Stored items
↓

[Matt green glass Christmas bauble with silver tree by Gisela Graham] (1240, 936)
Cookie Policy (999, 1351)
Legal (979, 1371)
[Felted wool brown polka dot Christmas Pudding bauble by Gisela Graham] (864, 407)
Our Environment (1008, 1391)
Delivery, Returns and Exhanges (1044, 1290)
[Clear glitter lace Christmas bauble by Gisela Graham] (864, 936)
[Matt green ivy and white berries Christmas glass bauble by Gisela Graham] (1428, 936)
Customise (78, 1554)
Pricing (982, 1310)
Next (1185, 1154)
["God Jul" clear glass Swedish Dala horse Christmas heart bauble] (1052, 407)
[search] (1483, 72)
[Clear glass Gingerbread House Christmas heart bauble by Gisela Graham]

↑

§ Your goal
Restate every record verbatim.

§ Answer to the problem
[Matt green glass Christmas bauble with silver tree by Gisela Graham] (1240, 936)
Cookie Policy (999, 1351)
Legal (979, 1371)
[Felted wool brown polka dot Christmas Pudding bauble by Gisela Graham] (864, 407)
Our Environment (1008, 1391)
Delivery, Returns and Exhanges (1044, 1290)
[Clear glitter lace Christmas bauble by Gisela Graham] (864, 936)
[Matt green ivy and white berries Christmas glass bauble by Gisela Graham] (1428, 936)
Customise (78, 1554)
Pricing (982, 1310)
Next (1185, 1154)
["God Jul" clear glass Swedish Dala horse Christmas heart bauble] (1052, 407)
[search] (1483, 72)
[Clear glass Gingerbread House Christmas heart bauble by Gisela Graham]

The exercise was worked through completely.